**EXERCISE:** Reproduce the full text about the fish Cryothenia amphitreta word for word.

**EXTRACT PROVIDED:**
▶

Cryothenia amphitreta

Scientific classification
- Kingdom: Animalia
- Phylum: Chordata
- Class: Actinopterygii
- Order: Perciformes
- Family: Nototheniidae
- Genus: Cryothenia
- Species: C. amphitreta
- Binomial name: Cryothenia amphitreta Cziko & C. H. C. Cheng, 2006

= Cryothenia amphitreta =

- Authority: Cziko & C. H. C. Cheng, 2006

Species of fish

Cryothenia amphitreta is a species of marine ray-finned fish, belonging to the family Nototheniidae, the notothens or cod icefishes. It is found in the Antarctic Ross Sea.

==Taxonomy==
Cryothenia amphitreta was first formally described in 2006 by Paul A. Cziko and Chi-Hing "Christina" Cheng with the type locality given as the saltwater intake jetty of the McMurdo Station, located at 77°51.033'S, 166°39.759'W, on the eastern McMurdo Sound part of the Ross Sea off Antarctica. It was the second species to be classified within the genus Cryothenia. The specific name amphitreta means an
orifice with two openings, an allusion to the morphology of the sensory pits between the eyes, being a feature that identifies C. amphitreta compared to C. peninsulae.

◀

**STORED DATA:**
▶

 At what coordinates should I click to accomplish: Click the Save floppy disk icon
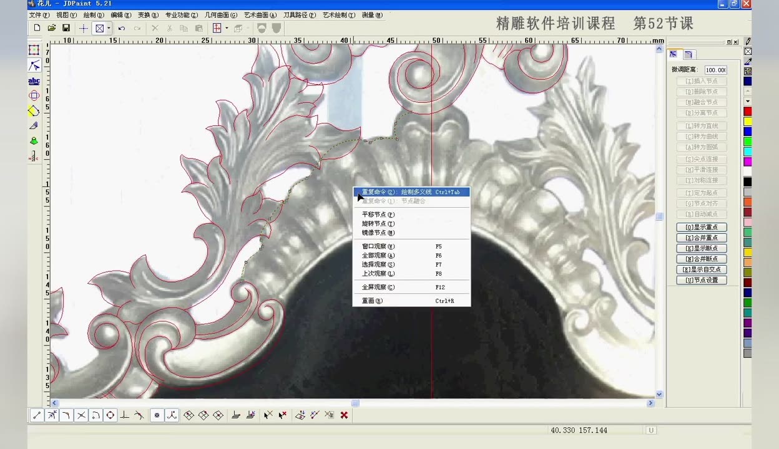[66, 28]
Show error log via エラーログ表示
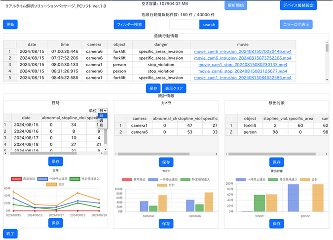 [x=296, y=24]
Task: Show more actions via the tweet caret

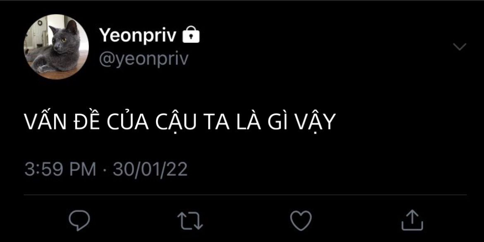Action: pyautogui.click(x=459, y=47)
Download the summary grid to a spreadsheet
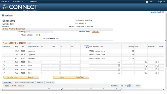167x94 pixels. 129,86
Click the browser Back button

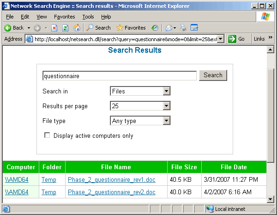[14, 28]
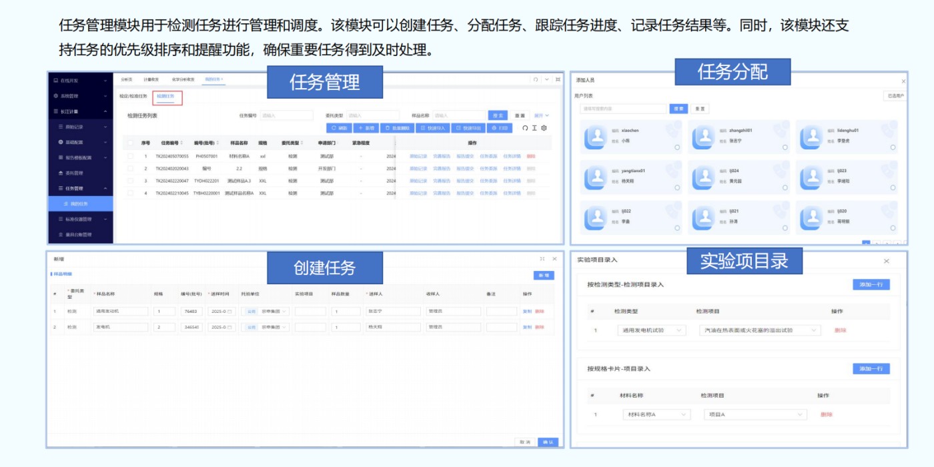Switch to the 检定/校准任务 tab
The height and width of the screenshot is (467, 934).
(x=133, y=95)
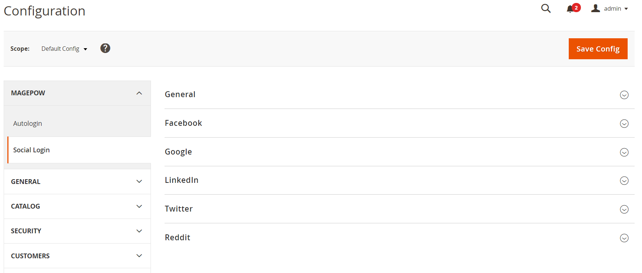Expand the LinkedIn section circle arrow
The width and height of the screenshot is (642, 273).
coord(624,181)
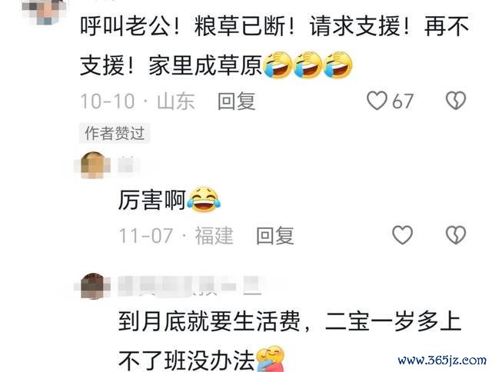Open avatar of the 到月底就要生活费 commenter
This screenshot has height=372, width=492.
coord(92,286)

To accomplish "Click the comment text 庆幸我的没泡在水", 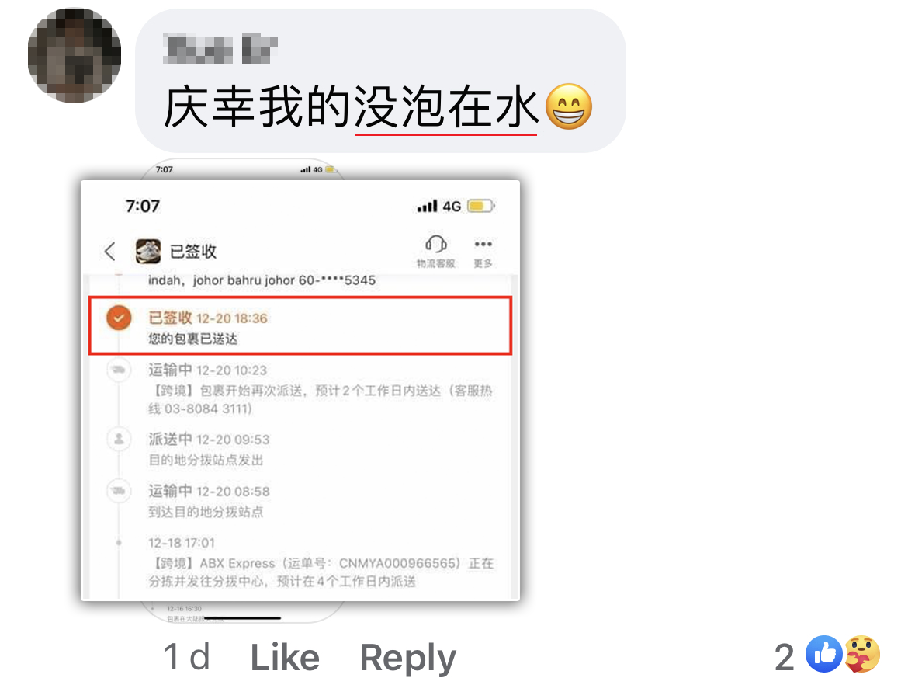I will (352, 106).
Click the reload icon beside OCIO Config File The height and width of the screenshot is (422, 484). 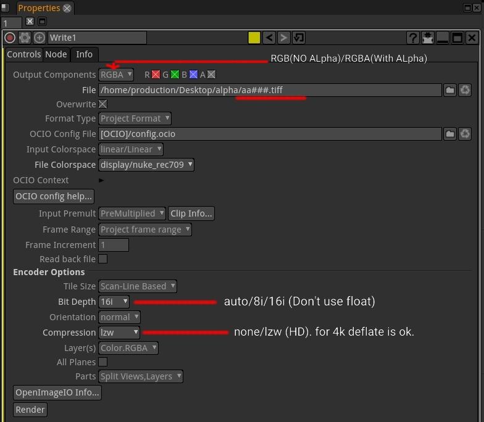pyautogui.click(x=465, y=134)
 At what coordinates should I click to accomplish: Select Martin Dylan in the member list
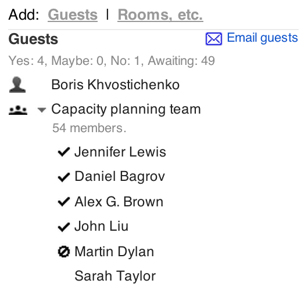click(114, 252)
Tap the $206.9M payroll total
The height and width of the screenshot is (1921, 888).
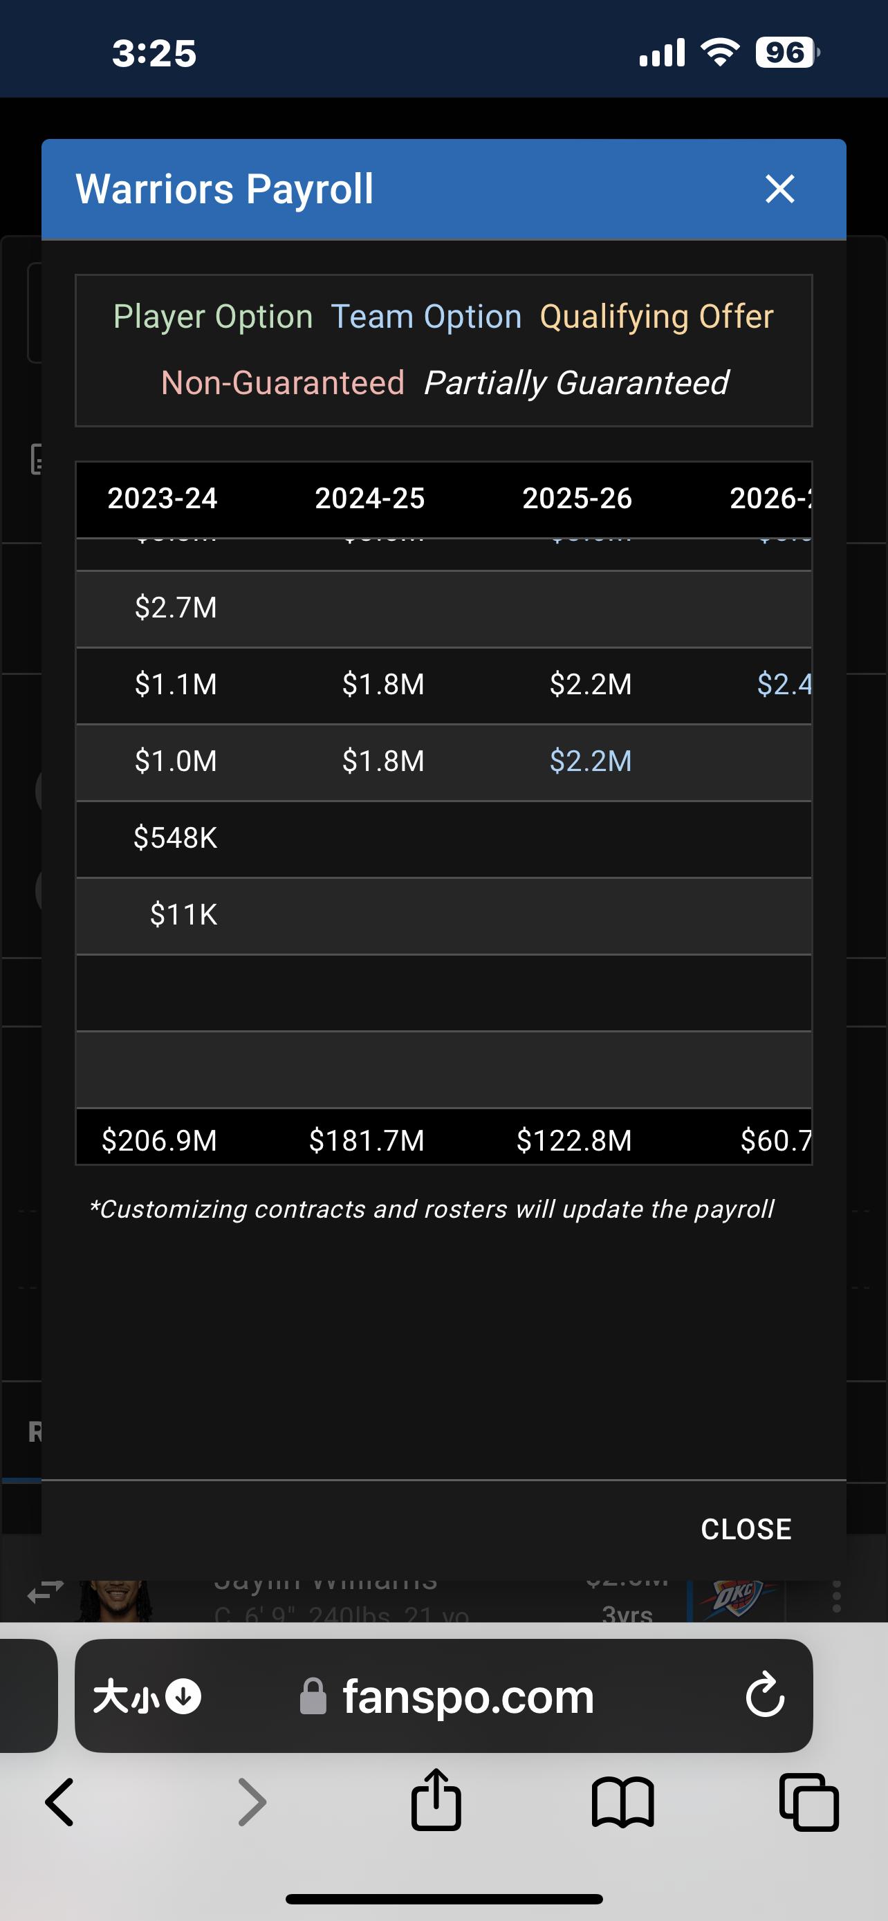coord(160,1140)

◀

**ANSWER SECTION:**
Cryothenia amphitreta

Scientific classification
- Kingdom: Animalia
- Phylum: Chordata
- Class: Actinopterygii
- Order: Perciformes
- Family: Nototheniidae
- Genus: Cryothenia
- Species: C. amphitreta
- Binomial name: Cryothenia amphitreta Cziko & C. H. C. Cheng, 2006

= Cryothenia amphitreta =

- Authority: Cziko & C. H. C. Cheng, 2006

Species of fish

Cryothenia amphitreta is a species of marine ray-finned fish, belonging to the family Nototheniidae, the notothens or cod icefishes. It is found in the Antarctic Ross Sea.

==Taxonomy==
Cryothenia amphitreta was first formally described in 2006 by Paul A. Cziko and Chi-Hing "Christina" Cheng with the type locality given as the saltwater intake jetty of the McMurdo Station, located at 77°51.033'S, 166°39.759'W, on the eastern McMurdo Sound part of the Ross Sea off Antarctica. It was the second species to be classified within the genus Cryothenia. The specific name amphitreta means an
orifice with two openings, an allusion to the morphology of the sensory pits between the eyes, being a feature that identifies C. amphitreta compared to C. peninsulae.